• Instructions for the task: Using the data that follows, return exactly the lines from the one that contains "Select the JSON" through the one that contains "has height=900, width=1600.", ends included.

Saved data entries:

○ ○ ○ ○

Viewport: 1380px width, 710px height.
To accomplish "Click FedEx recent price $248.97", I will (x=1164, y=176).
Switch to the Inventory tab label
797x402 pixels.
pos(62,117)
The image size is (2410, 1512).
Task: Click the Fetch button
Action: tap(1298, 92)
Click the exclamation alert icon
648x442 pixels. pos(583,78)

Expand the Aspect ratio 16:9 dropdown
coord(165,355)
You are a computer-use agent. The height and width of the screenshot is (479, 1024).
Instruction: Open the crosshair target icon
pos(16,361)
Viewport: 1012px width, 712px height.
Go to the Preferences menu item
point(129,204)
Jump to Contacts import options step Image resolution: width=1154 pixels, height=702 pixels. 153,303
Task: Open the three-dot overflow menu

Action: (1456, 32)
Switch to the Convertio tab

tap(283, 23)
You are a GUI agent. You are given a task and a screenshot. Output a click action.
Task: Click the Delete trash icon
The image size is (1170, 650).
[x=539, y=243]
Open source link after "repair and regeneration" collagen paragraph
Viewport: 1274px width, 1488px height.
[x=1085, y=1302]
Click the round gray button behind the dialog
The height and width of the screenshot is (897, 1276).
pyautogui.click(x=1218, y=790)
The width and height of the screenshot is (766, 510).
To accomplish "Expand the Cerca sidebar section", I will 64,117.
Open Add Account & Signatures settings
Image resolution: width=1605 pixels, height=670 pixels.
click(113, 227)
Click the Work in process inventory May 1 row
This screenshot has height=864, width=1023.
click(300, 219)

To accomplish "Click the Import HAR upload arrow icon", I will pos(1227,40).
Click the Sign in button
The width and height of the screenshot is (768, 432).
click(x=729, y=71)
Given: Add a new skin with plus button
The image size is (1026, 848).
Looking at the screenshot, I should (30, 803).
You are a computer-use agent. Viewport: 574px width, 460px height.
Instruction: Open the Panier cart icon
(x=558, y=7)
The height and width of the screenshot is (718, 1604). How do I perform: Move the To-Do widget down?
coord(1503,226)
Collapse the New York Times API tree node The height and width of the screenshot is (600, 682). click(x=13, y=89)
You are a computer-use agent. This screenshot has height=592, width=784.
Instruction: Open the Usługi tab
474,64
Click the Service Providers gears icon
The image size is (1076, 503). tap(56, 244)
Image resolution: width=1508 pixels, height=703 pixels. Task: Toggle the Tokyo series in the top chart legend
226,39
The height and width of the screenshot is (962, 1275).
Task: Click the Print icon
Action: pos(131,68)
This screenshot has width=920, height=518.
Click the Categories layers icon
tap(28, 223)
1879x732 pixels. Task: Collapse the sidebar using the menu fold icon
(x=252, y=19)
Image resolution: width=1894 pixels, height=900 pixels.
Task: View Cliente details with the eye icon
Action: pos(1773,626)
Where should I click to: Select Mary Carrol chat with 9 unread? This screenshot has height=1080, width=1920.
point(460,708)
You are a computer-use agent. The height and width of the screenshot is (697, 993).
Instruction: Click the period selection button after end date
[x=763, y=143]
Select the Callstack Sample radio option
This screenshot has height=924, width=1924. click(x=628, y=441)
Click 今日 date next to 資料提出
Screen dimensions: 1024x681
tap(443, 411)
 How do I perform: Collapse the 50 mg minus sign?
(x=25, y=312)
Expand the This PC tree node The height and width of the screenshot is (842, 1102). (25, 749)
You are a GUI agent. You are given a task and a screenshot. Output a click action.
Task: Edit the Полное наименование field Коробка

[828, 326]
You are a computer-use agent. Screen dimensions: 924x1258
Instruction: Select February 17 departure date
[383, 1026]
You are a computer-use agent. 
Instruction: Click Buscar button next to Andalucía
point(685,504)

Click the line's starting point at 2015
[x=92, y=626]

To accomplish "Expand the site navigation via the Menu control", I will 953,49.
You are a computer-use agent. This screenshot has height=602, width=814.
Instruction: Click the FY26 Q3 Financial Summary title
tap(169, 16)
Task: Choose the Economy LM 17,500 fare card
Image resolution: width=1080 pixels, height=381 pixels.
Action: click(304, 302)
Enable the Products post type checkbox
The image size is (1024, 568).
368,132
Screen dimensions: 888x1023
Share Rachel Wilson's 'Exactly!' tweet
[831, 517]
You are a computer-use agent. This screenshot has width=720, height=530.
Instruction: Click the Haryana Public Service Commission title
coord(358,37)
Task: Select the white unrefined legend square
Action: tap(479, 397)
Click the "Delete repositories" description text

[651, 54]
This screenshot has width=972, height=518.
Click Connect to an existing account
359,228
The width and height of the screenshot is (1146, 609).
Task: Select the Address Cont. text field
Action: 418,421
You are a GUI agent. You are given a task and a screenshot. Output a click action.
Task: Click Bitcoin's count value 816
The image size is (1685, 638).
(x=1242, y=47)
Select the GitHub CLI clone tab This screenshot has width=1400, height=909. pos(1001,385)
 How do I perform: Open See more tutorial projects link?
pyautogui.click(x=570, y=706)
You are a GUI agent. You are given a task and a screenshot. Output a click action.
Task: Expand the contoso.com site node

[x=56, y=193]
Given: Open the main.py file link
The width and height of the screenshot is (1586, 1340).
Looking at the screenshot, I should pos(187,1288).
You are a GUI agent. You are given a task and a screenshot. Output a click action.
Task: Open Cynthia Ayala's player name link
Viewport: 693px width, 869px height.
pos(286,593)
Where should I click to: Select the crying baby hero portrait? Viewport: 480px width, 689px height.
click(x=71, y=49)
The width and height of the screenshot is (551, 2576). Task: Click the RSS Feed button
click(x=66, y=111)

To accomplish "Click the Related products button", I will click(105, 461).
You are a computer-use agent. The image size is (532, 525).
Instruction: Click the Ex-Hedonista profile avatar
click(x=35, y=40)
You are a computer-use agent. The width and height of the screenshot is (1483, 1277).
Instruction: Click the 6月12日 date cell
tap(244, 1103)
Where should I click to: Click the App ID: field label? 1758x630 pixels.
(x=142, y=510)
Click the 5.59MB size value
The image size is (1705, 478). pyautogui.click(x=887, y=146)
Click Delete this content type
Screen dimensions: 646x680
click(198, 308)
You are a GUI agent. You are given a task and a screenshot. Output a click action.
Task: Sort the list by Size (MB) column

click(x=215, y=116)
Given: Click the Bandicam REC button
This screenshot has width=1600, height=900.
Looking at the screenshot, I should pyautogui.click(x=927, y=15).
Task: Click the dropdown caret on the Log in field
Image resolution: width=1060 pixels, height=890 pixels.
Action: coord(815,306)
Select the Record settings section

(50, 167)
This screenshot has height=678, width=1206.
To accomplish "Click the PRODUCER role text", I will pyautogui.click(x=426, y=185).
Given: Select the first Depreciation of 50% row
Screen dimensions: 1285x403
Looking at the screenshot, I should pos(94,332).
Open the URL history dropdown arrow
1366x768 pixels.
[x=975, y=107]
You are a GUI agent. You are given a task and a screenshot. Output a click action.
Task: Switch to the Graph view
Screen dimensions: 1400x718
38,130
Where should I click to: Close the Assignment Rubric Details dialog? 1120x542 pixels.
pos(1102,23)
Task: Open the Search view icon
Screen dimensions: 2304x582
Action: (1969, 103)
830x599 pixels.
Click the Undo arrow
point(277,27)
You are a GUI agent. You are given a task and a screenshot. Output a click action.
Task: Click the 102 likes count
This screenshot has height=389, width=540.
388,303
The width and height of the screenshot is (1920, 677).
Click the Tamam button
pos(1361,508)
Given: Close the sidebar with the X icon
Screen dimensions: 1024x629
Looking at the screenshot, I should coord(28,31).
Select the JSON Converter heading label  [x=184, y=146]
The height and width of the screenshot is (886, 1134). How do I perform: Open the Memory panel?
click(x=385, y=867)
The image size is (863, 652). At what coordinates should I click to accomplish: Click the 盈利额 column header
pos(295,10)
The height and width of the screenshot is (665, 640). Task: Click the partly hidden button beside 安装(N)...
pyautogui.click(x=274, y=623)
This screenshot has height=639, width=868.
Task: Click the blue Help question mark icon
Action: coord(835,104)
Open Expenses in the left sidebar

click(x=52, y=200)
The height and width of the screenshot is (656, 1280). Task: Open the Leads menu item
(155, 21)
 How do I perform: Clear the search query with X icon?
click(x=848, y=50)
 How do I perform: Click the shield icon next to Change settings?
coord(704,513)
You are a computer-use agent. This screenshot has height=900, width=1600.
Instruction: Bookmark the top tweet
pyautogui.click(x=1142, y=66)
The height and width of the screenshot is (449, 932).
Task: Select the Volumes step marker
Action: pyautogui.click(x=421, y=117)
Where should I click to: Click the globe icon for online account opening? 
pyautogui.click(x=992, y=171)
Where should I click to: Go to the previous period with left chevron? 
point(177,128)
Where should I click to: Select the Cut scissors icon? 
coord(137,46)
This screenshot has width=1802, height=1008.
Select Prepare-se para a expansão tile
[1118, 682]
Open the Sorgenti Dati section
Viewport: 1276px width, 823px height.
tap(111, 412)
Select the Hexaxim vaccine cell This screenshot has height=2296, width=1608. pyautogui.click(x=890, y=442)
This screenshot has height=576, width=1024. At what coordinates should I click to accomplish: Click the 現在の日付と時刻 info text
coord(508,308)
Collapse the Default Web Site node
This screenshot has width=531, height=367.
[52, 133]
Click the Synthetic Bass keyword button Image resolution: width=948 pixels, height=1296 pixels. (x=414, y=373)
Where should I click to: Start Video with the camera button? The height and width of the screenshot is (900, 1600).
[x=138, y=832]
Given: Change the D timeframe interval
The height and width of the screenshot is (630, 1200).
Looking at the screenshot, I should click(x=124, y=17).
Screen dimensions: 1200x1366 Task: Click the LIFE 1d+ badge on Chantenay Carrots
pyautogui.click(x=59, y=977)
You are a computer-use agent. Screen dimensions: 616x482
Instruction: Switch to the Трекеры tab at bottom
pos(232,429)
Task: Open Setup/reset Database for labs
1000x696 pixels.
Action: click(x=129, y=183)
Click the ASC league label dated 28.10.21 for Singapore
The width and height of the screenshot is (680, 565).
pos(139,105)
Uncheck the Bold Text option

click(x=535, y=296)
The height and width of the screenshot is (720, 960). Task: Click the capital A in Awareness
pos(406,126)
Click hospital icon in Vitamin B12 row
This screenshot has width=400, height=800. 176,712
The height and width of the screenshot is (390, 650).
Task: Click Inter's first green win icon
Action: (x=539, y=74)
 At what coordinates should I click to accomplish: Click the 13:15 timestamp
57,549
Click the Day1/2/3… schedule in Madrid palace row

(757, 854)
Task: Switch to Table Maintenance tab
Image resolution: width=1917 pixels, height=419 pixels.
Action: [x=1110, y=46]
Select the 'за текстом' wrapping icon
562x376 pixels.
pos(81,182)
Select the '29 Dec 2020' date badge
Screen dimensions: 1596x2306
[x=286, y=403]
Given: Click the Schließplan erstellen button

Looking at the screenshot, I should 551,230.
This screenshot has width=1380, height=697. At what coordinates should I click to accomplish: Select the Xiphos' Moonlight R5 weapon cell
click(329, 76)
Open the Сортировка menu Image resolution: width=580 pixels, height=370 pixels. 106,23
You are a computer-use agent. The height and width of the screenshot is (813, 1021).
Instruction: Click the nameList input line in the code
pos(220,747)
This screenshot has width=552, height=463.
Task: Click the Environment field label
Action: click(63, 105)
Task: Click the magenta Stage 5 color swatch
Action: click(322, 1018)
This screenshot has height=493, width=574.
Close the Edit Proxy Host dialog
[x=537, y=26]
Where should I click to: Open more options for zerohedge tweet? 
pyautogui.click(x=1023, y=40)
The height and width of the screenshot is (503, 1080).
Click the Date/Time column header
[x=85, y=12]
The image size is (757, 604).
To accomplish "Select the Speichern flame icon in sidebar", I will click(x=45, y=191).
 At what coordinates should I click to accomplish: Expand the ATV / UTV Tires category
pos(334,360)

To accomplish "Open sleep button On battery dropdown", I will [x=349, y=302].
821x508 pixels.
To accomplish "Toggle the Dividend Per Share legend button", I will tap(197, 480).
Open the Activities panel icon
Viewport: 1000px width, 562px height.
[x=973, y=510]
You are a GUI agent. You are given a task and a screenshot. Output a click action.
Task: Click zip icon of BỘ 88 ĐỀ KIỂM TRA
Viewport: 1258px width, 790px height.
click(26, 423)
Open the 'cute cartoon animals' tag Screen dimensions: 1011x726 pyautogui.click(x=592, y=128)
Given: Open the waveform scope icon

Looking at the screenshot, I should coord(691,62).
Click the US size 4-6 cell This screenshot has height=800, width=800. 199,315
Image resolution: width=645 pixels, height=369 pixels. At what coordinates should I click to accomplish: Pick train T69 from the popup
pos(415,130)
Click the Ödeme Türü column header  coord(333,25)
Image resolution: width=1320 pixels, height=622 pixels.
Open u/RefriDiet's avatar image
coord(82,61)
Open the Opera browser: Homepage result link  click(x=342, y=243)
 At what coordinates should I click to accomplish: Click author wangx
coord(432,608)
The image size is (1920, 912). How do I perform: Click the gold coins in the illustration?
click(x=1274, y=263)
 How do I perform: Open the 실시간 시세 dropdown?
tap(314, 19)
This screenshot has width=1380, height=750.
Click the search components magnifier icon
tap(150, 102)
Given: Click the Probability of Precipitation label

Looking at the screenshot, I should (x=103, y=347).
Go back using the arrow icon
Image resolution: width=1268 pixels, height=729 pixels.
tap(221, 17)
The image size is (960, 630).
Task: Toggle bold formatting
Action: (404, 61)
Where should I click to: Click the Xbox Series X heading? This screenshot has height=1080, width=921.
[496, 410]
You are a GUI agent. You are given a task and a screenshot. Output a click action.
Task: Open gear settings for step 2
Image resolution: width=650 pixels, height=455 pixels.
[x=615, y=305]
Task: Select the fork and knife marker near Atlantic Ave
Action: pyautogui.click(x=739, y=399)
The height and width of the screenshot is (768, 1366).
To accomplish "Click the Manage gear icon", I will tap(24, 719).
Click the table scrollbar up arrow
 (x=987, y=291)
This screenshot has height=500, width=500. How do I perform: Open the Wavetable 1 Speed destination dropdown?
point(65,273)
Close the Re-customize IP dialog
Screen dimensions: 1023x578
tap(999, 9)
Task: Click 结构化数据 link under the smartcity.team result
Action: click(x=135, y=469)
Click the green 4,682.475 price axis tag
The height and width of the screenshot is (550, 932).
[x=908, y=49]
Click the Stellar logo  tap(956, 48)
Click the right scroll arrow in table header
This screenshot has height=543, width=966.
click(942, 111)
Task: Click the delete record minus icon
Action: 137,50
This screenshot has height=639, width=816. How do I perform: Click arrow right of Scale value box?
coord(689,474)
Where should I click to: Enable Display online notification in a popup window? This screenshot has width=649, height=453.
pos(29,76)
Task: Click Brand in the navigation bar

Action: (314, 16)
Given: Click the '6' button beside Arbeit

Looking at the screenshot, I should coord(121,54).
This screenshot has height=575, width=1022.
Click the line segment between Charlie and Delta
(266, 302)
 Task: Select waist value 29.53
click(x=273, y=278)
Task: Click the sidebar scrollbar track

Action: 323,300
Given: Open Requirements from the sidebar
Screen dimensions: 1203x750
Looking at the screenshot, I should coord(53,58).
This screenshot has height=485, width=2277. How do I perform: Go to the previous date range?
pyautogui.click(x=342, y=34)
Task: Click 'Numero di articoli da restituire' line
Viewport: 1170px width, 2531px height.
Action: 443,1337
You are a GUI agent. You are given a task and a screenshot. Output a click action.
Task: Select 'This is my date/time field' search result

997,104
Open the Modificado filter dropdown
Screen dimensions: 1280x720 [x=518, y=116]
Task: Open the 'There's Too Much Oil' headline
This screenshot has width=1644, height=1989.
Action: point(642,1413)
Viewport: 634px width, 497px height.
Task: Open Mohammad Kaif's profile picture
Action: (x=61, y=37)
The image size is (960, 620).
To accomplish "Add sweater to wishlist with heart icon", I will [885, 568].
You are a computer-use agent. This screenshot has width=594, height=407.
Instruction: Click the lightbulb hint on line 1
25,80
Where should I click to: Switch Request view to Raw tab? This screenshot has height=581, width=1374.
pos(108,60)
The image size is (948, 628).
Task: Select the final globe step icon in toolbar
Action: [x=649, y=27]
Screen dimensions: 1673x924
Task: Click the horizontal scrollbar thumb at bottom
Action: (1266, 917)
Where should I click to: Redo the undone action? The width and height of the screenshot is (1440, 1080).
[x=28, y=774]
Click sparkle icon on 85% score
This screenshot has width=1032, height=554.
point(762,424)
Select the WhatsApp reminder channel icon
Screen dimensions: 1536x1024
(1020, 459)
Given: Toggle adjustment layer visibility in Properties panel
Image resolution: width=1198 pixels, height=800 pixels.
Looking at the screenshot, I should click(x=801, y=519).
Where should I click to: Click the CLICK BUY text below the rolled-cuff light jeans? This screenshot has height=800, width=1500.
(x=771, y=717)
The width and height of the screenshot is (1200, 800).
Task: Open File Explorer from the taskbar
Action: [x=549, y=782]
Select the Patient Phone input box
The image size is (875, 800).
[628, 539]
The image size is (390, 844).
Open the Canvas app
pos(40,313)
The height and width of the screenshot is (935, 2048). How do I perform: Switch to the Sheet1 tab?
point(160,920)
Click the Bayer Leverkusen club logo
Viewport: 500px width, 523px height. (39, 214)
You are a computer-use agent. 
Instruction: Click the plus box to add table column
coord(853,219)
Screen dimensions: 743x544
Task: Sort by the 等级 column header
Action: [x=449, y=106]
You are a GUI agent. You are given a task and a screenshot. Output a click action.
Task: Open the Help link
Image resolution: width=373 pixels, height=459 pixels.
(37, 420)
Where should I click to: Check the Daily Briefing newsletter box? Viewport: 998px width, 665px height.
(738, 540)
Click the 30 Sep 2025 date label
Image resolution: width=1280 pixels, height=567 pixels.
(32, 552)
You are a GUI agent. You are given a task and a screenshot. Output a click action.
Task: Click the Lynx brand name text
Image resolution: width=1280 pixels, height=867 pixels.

○ ○ ○ ○

• Response:
Select the JSON Converter heading label  [x=184, y=146]
The height and width of the screenshot is (886, 1134). How do I perform: Open the Memory panel?
click(x=385, y=867)
The image size is (863, 652). At what coordinates should I click to accomplish: Click the 盈利额 column header
pos(295,10)
The height and width of the screenshot is (665, 640). Task: Click the partly hidden button beside 安装(N)...
pyautogui.click(x=274, y=623)
This screenshot has height=639, width=868.
Task: Click the blue Help question mark icon
Action: coord(835,104)
Open Expenses in the left sidebar

click(x=52, y=200)
The height and width of the screenshot is (656, 1280). Task: Open the Leads menu item
(155, 21)
 How do I perform: Clear the search query with X icon?
click(x=848, y=50)
 How do I perform: Click the shield icon next to Change settings?
coord(704,513)
You are a computer-use agent. This screenshot has height=900, width=1600.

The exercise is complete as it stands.